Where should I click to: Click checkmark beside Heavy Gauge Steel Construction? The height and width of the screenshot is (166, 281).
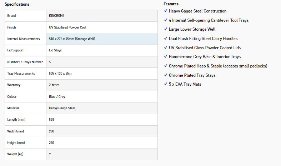click(166, 11)
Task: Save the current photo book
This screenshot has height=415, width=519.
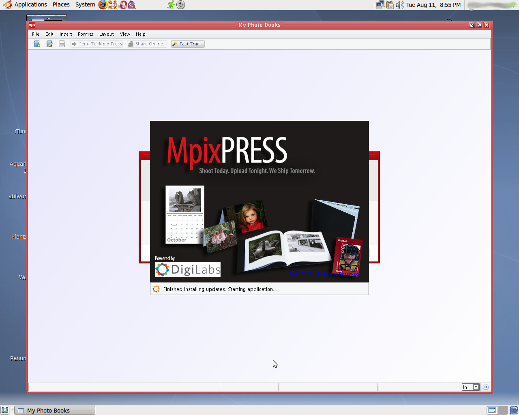Action: tap(62, 43)
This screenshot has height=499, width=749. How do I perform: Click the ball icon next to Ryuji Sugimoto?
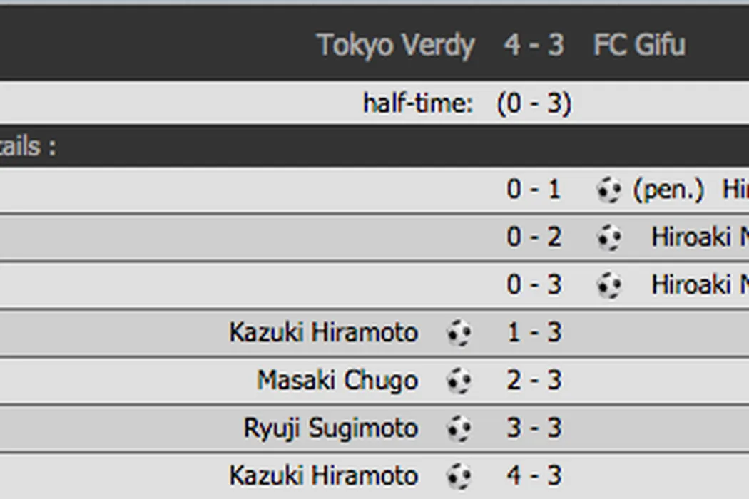[x=459, y=428]
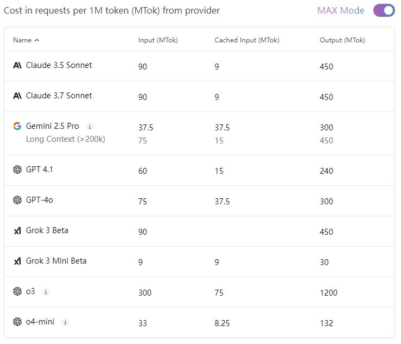This screenshot has width=401, height=344.
Task: Toggle the MAX Mode switch off
Action: point(384,10)
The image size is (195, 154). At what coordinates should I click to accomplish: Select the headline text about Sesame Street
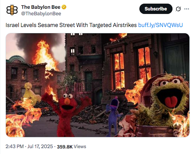click(71, 25)
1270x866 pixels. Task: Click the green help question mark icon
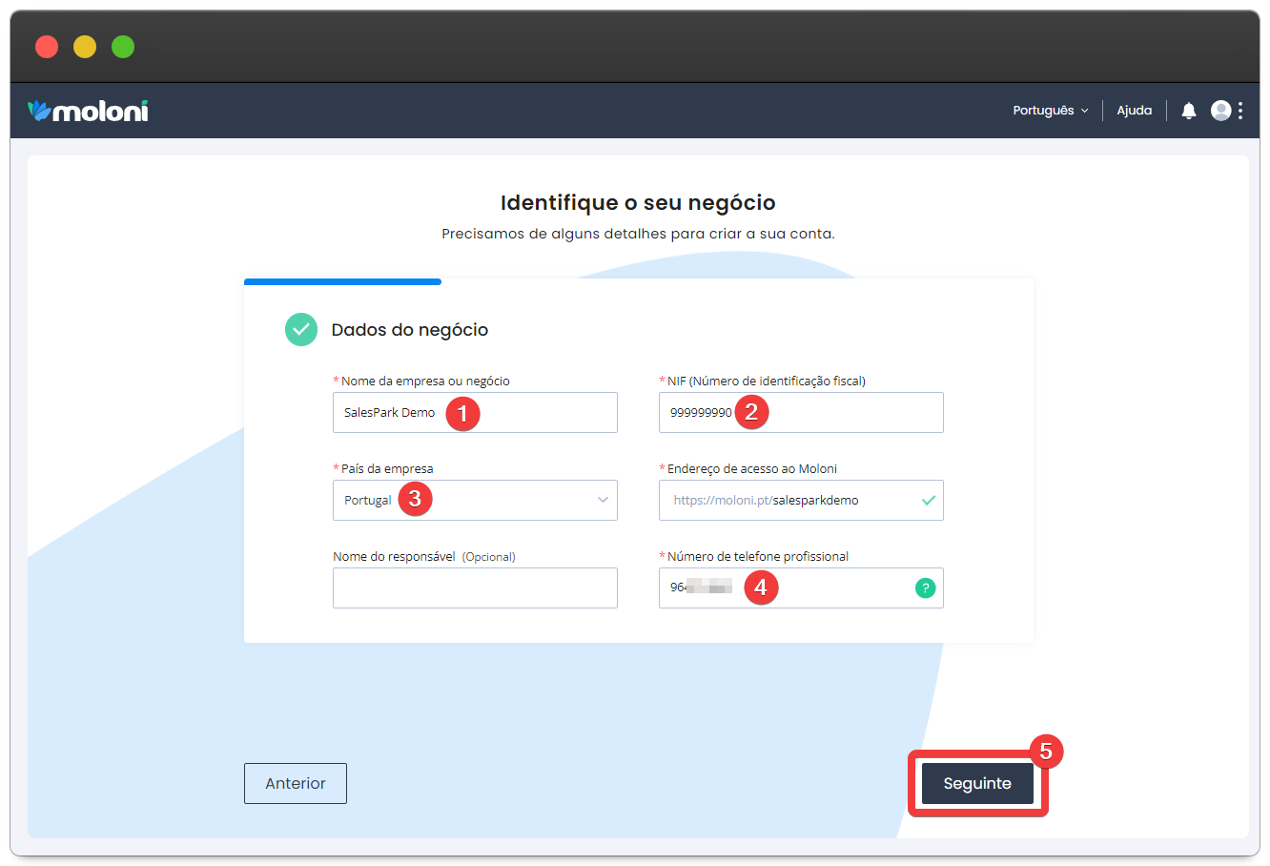click(925, 588)
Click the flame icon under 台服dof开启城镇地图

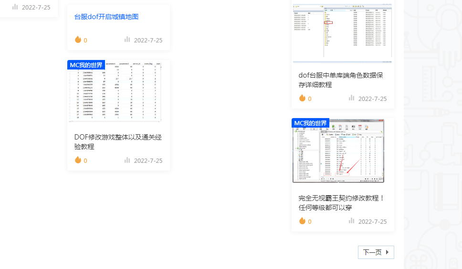(78, 40)
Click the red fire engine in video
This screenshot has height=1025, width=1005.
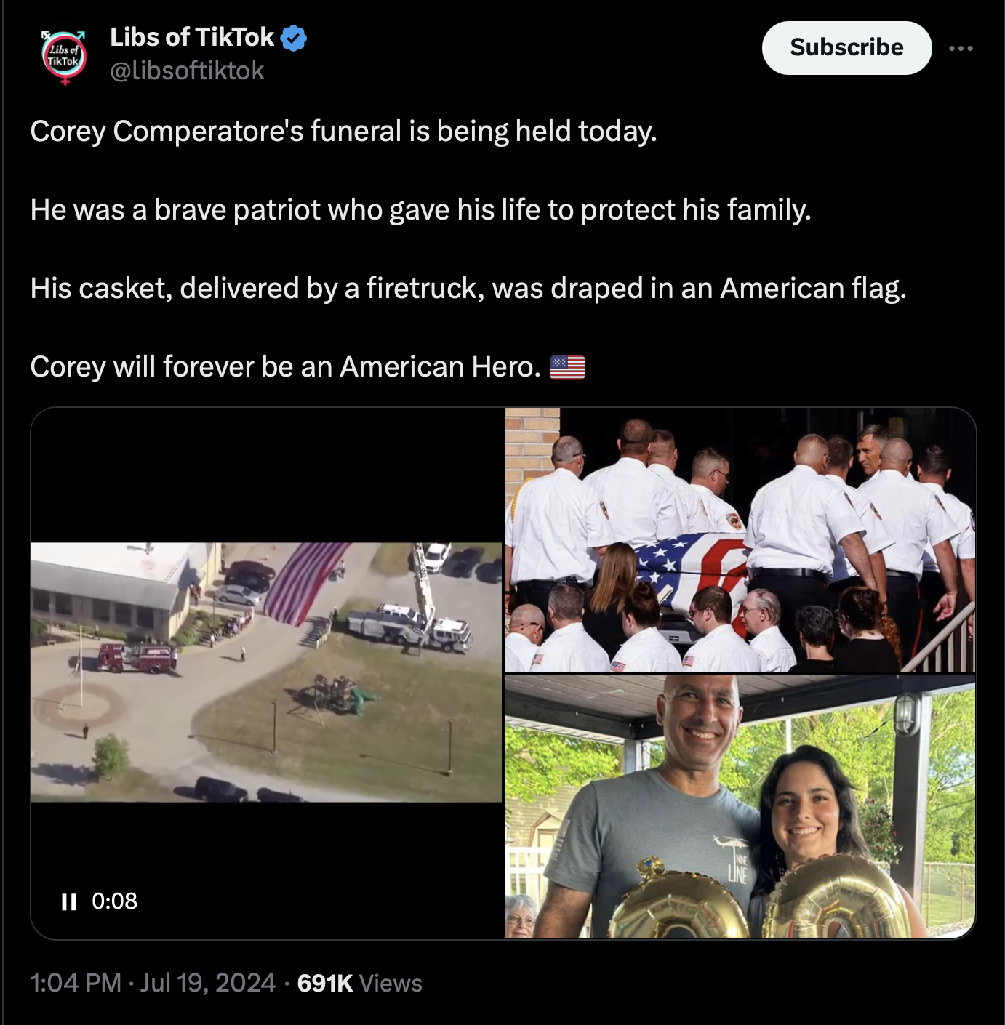(137, 657)
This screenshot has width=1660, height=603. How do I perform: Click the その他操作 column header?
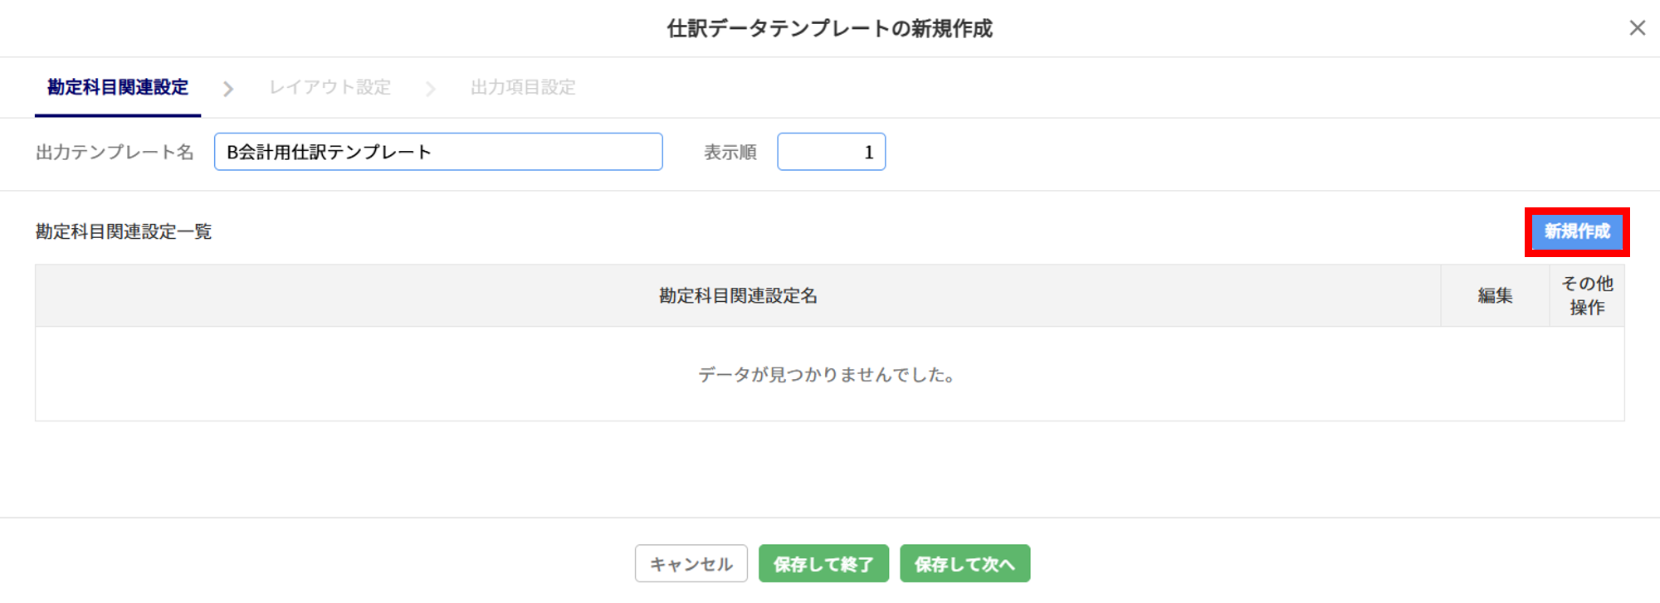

§ §

• Action item:
I'd like the material duplicated exactly, without its pictures.

• Written reply:
Where should I click to: Click checkmark beside Heavy Gauge Steel Construction? The height and width of the screenshot is (166, 281).
click(166, 11)
Task: Save the current photo book
This screenshot has height=415, width=519.
Action: tap(62, 43)
This screenshot has height=499, width=749. How do I perform: Click the ball icon next to Ryuji Sugimoto?
[x=459, y=428]
This screenshot has width=401, height=344.
Task: Toggle the MAX Mode switch off
Action: point(384,10)
The image size is (195, 154). At what coordinates should I click to accomplish: Select the headline text about Sesame Street
click(71, 25)
1270x866 pixels. Task: Click the green help question mark icon
click(925, 588)
Click the flame icon under 台服dof开启城镇地图

(78, 40)
Click the red fire engine in video
This screenshot has height=1025, width=1005.
(137, 657)
This screenshot has width=1660, height=603. How do I perform: Click the その他操作 column header?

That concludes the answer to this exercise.